• **Problem description**
Pick up the review of the book on Plato's dialogues and dramatic performance after its final sentence and keep writing it.

• **Source excerpt**
The book commences with a thorough and well documented survey of current work in “literary” Plato studies, especially the now substantial bibliography on Plato’s relationship to drama. Chapter 2 treats the “dramatic” nature of Plato’s dialogues in general terms, ending with more detailed discussions of the Republic and Laws. Chapter 3 examines the evidence—such as it is—for the performance of the dialogues in Plato’s own time. Finally, the very long Chapter 4 analyses several intriguing pieces of post-classical evidence linking Plato’s dialogues with dramatic performance. The most substantive of these are the remarks about Plato as “dinner theater” in Plutarch and Athenaeus, together with a mosaic from Herculaneum juxtaposing scenes from Menander with a panel of Platonic characters (handsomely reproduced on the jacket).

One can learn about many things from this extraordinarily learned book—from dinner parties at Plato’s house (224) to the intricacies of Byzantine musical notation (226-38). Not all of what one learns is, however, strictly pertinent to the author’s thesis. Chapter 4, for example, includes a great deal of technical detail regarding various statues of Socrates, whose relevance is tenuous at best. The detailed summary of the evidence on such points, fully documented in lengthy footnotes, will be valuable for scholars, especially those new to the field; but it is unclear what some of these surveys contribute to the book’s central argument.

That argument itself suffers from a certain imprecision regarding the “dramatic” or “performative” nature of Plato’s dialogues, by which Charalabopoulos sets such store. It is clear enough that Plato engages with drama at every turn, both discursively and through his choice of form. It is likely, too, that he intended at least some of the dialogues for performance (though not all necessarily in the same way or for the same kind of audience). As Charalabopoulos is well aware, however, virtually all classical texts were originally “performed” in some sense. He therefore needs to clarify what, in his view, makes these specific texts “performative” in a way that distinguishes them from (say) the performances of a Homeric rhapsode, or even of Thucydides or Herodotus (whose speeches likewise involve the “role-playing” that Charalabopoulos treats as a touchstone of theater). He needs to say more, in particular, about the distinction between “theatrical” performance by multiple actors and histrionic recitation by a single narrator (which seems appropriate, for obvious reasons, to the narrated dialogues).

Charalabopoulos seems to have left no stone unturned in his quest for traces of the ancient fascination with “dramatic” aspects of Plato’s dialogues. Chapter 4, in particular, is a mine of obscure information from the byways of Platonic reception. Yet despite this assiduous collection and analysis of the evidence, at the end of the day what he does prove is not new (no doubt at least some of the dialogues were recited or otherwise performed upon occasion) and what he wants to prove is not convincing (“a full production in the manner of plays”). That said, Chapter 3 ends with an appealing suggestion. Here Charalabopoulos relates the performance of the dialogues to the founding of the Academy, which “as a community of like-minded individuals … offered an alternative to civic institutions” (141). As such, he suggests, the Academy provided for the performance of Platonic dialogues, displacing the traditional institutional framework of theatrical festivals. This attractive idea remains, however, little more than speculation. When Charalabopoulos describes Thrasyllus’ procedure as “wishful guesswork” (184), the phrase, alas, applies all too accurately to his own.

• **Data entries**
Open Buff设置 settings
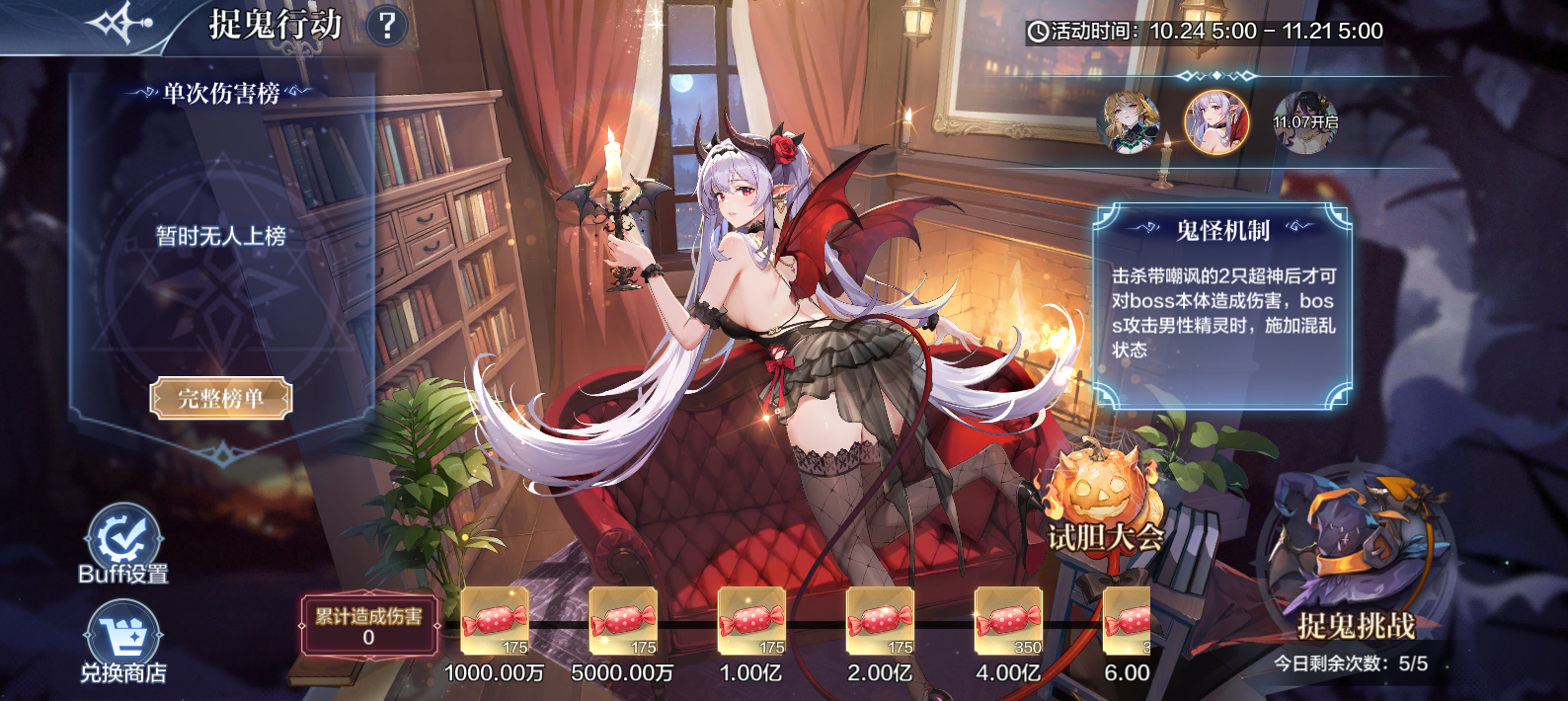The width and height of the screenshot is (1568, 701). tap(123, 542)
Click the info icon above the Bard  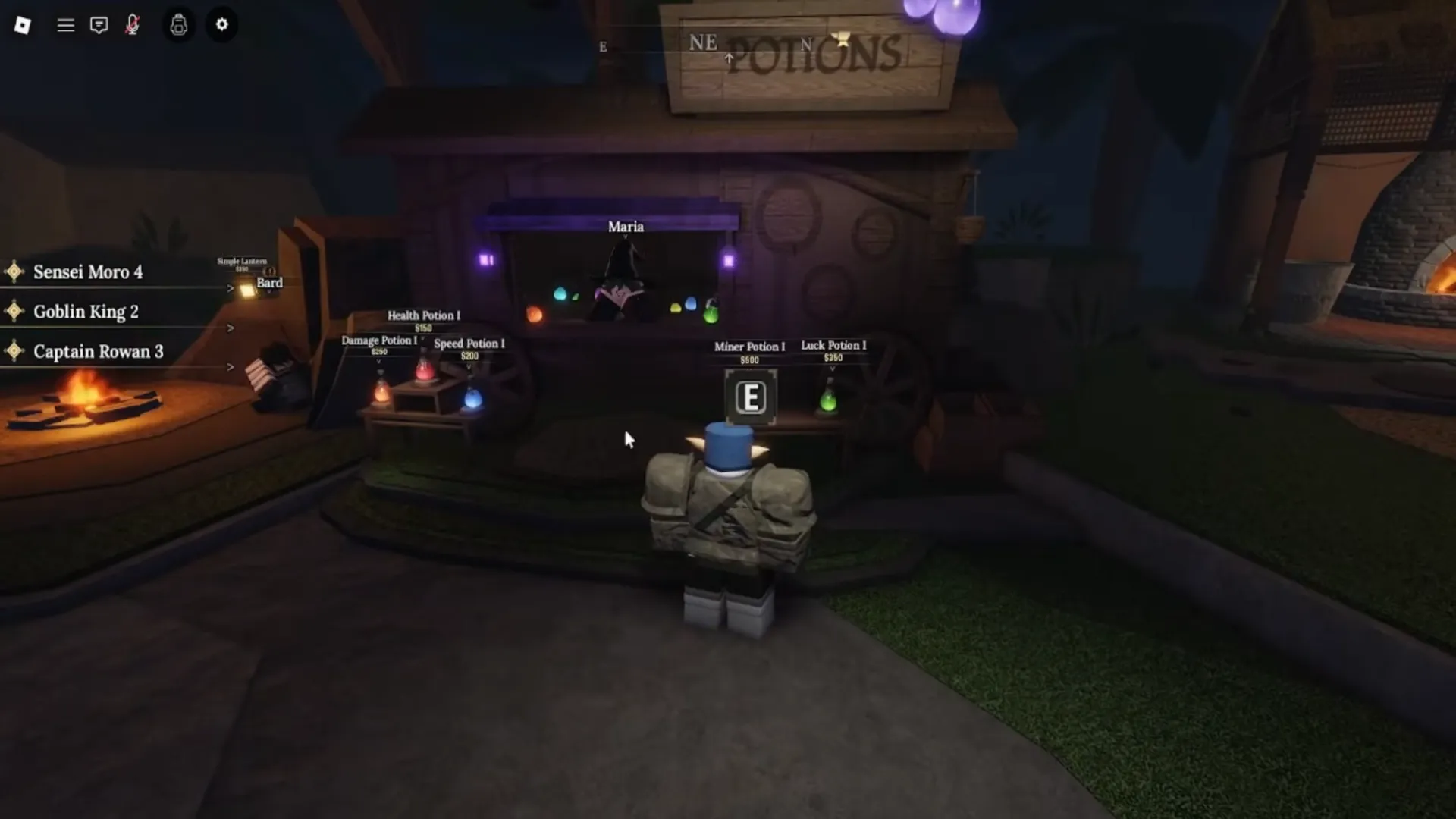[269, 271]
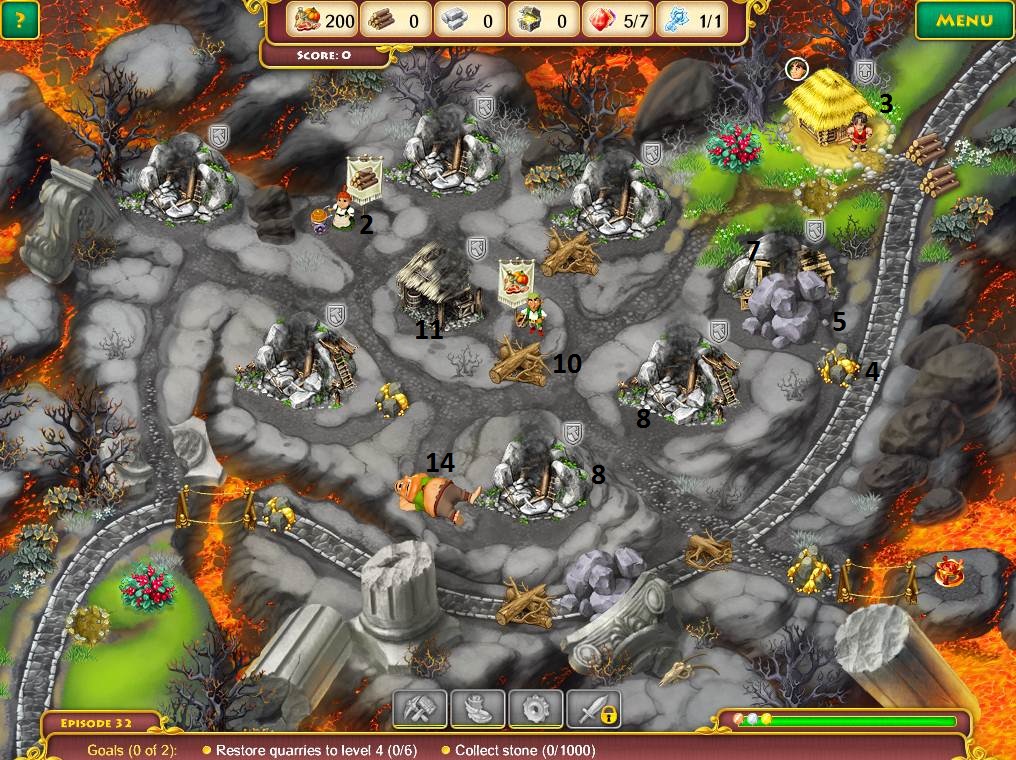This screenshot has width=1016, height=760.
Task: Click the upgrade arrow shield above the hut
Action: click(x=864, y=71)
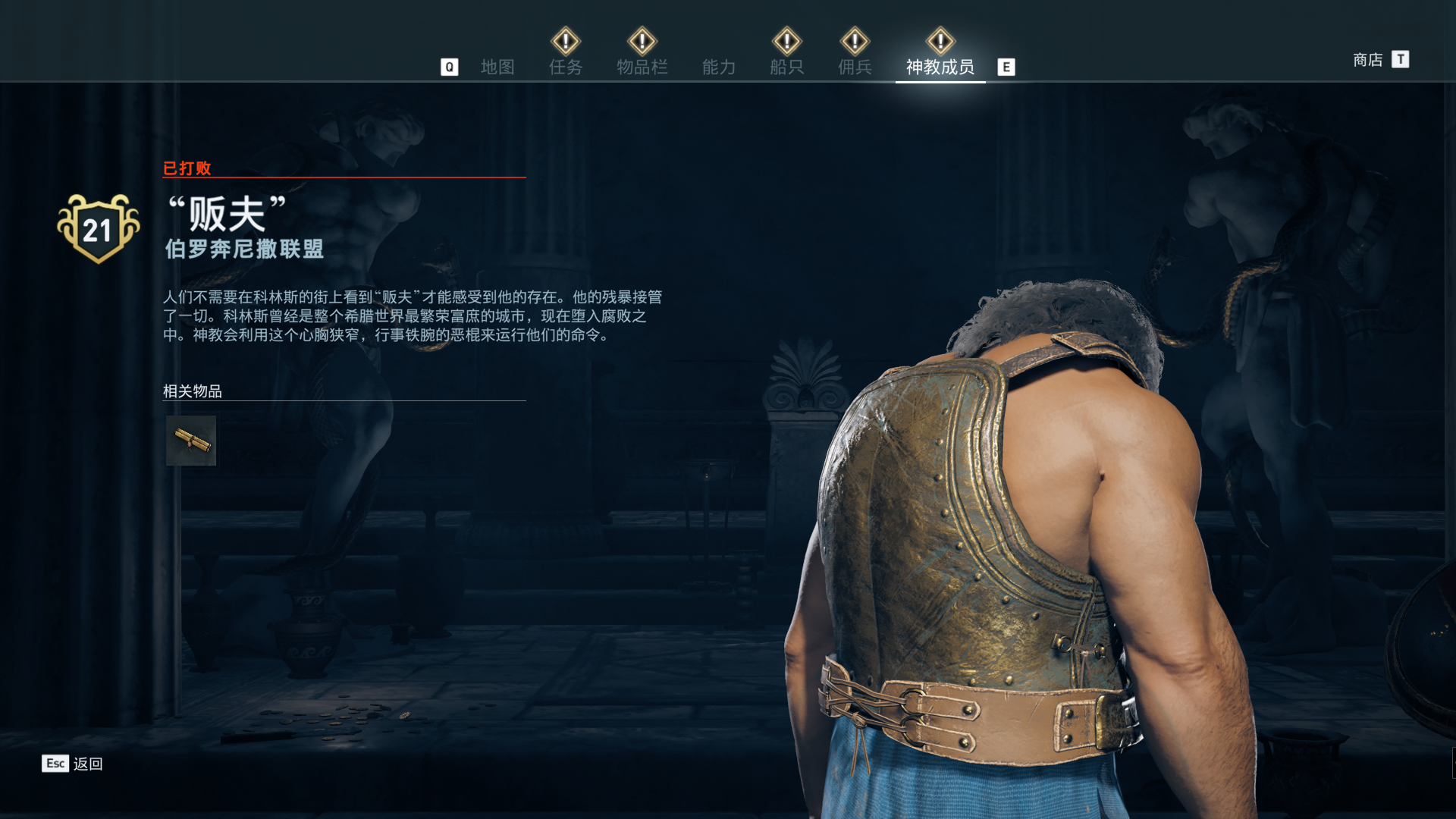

• **Written response**
Since Charalabopoulos’ work is marked by scrupulous intellectual honesty, this results in a palpable tension. His most characteristic rhetorical maneuver is a kind of intellectual seesaw, where he acknowledges that the evidence he has just outlined does not prove his point, but goes on to insist that, since it doesn’t disprove it either, his desired conclusion could be true (e.g. pp. 194-6, 222, 228, 230, 248-9). He has done himself a disservice, however, by binding his evidence to the Procrustean bed of his overarching thesis, instead of seeing where it may lead in its own terms. As he himself remarks (256), his work has interesting potential for the history of Platonic reception. There is much to be said about the perception of Plato’s works as “dramatic,” and about the history of Platonic performance (which is by no means dead), without resorting to dubious claims about Plato’s own time. The book is, then, rather less than the sum of its parts. Yet many of those parts remain intriguing.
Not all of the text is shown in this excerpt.